In 1925 the Salisbury Iron Corporation was the owner of property the title to which is in dispute in this action. On June 30, 1925, by warranty deed, the corporation conveyed the property *Page 180 
to Isaia and Anna Minacci, "reserving . . . from the operation of this deed, and to and for the benefit of the Salisbury Iron Corporation, all of the slag pile on the south side of said Blackberry River, and the right of the Salisbury Iron Corporation, its successors and assigns, to go over and upon any and all of said lands for the purpose of removing any and all of said slag . . . ." The plaintiffs are the intermediate grantees of the Minaccis. On December 8, 1925, by warranty deed, the Salisbury Iron Corporation conveyed its right, title and interest in the slag and in the right of way to Alfred B. Stone. The defendants are the intermediate transferees of Stone, having acquired their interest by quitclaim deed June 6, 1946.
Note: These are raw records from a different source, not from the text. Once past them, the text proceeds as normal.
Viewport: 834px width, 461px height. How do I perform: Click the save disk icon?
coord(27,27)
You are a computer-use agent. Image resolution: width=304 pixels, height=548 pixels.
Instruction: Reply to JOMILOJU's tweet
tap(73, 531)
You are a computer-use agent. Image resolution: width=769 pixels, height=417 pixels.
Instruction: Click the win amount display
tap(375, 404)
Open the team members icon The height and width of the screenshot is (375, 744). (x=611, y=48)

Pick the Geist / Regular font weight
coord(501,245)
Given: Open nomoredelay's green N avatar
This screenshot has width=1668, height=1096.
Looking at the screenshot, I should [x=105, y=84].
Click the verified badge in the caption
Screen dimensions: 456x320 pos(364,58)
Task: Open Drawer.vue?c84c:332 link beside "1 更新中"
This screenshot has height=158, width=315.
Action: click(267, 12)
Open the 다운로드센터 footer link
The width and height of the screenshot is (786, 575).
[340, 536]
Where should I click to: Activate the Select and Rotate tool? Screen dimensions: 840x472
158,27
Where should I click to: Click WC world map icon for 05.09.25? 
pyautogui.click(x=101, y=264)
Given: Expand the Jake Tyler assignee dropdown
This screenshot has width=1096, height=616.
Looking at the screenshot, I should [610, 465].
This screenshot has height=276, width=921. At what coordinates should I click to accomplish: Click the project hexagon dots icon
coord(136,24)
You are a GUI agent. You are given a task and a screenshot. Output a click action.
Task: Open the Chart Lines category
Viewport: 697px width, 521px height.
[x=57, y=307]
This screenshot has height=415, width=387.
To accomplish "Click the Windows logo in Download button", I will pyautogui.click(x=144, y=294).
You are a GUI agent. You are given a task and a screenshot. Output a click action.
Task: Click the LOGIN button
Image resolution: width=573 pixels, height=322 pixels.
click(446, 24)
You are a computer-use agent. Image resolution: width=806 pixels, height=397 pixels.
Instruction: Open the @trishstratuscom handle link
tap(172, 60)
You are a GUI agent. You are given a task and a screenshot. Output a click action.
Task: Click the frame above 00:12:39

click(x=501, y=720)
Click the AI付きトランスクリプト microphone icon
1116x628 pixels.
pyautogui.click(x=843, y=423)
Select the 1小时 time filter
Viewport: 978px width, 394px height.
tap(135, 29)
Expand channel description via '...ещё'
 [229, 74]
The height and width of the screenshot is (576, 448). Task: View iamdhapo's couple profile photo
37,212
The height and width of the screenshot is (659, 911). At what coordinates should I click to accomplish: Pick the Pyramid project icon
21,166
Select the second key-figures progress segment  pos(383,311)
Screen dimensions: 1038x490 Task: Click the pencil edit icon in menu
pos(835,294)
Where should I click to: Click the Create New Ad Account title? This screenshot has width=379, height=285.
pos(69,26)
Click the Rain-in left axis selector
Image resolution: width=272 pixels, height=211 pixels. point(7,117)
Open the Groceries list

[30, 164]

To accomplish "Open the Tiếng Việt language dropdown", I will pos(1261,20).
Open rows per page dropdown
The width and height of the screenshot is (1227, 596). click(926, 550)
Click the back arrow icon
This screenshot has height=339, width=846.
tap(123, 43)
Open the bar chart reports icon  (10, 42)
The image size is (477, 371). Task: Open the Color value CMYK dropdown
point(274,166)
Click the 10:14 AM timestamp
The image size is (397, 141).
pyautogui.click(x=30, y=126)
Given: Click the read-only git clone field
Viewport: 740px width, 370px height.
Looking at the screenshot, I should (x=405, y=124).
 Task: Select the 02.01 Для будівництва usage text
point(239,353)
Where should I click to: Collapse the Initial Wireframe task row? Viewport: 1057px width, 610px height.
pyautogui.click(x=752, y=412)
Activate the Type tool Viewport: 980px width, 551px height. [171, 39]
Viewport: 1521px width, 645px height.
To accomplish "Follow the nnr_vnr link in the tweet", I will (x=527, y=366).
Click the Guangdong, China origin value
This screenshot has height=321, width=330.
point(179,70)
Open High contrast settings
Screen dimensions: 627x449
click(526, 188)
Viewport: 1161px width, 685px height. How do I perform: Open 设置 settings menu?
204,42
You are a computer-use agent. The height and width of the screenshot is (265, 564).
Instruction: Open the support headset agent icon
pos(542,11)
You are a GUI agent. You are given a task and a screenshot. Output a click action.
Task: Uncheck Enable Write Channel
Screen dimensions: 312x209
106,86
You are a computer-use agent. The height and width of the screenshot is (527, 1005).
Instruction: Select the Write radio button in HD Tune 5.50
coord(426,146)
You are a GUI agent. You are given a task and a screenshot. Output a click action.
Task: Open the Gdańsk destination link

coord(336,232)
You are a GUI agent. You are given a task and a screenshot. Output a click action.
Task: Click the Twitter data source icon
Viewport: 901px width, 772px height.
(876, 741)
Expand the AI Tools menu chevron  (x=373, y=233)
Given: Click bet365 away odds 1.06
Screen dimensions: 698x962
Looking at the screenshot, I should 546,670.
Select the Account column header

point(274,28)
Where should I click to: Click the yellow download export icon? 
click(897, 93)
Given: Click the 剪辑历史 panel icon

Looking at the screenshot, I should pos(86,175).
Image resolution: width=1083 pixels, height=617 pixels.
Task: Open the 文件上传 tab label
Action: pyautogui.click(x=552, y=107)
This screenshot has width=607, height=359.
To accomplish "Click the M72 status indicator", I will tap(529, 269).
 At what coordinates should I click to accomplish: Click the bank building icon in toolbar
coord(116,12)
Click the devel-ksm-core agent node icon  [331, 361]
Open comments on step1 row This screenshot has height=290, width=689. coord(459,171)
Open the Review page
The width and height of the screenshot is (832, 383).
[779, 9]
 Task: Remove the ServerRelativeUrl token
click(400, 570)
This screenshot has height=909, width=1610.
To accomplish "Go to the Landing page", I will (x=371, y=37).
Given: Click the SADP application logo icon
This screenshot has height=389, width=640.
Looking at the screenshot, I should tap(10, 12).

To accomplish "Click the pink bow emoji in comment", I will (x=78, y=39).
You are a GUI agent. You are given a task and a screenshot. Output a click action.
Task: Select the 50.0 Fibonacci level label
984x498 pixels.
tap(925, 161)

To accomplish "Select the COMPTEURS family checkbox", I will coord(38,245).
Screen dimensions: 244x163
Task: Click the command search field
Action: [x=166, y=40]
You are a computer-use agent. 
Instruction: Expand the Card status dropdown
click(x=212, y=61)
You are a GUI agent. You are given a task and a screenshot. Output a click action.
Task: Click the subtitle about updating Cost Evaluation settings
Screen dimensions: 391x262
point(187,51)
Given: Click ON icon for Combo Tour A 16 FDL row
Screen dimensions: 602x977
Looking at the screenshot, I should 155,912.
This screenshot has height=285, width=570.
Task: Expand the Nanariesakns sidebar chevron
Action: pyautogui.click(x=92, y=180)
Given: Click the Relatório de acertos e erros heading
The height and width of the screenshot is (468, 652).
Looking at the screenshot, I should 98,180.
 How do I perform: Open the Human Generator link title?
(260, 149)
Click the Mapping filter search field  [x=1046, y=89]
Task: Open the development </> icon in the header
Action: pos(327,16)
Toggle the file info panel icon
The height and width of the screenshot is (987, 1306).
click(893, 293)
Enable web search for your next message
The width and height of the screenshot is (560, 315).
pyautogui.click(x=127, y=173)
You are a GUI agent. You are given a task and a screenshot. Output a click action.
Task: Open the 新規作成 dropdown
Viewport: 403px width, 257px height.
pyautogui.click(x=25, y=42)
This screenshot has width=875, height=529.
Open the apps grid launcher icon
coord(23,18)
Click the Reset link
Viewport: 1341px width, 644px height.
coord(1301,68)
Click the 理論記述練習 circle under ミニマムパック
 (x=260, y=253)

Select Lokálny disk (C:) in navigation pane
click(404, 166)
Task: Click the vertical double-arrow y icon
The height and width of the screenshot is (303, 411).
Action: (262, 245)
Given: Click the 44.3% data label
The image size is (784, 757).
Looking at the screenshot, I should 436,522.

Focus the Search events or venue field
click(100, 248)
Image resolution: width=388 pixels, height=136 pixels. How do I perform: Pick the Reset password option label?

Since 1946 the slag has been listed on the assessment list in the name of the defendants and they have paid taxes thereon. In the intervening years the defendants, on frequent occasions, have used the slag for commercial purposes and have utilized the right of way for the purpose of removing it. All of the land in question heretofore owned by the plaintiffs has been sold to the state with the exception of eight acres.
Slag is the refuse of the smelting process. Poured hot upon the land and cooled into a hard substance removable only by blasting, it could become real property; St. Louis Smelting  Refining Co. v.Hoban, 357 Mo. 436, 443; or it could be treated by the owner as personalty; Manson v. Dayton,
153 F. 258, 263; depending on the intention of the owner in the light of all the surrounding circumstances. In the present case the slag pile not only was in existence at the time of the deed to the Minaccis but was specifically excluded from it. Whether the slag pile is to be treated as a corporeal hereditament with a right of way appurtenant or as personal property *Page 181 
with a right of way as an incorporeal hereditament need not be decided; in either event the plaintiffs cannot prevail. In the former case, the fee being in the defendants and no adverse possession shown, the plaintiffs must fail; in the latter case, although the right of way could be lost by abandonment; Peck v.Lee, 110 Conn. 374, 378; the evidence discloses no such abandonment — quite the contrary. Whatever the nature of the defendants' interest in the slag and the right of way, it is sufficient to defeat the present action.
   Judgment may enter for the defendants.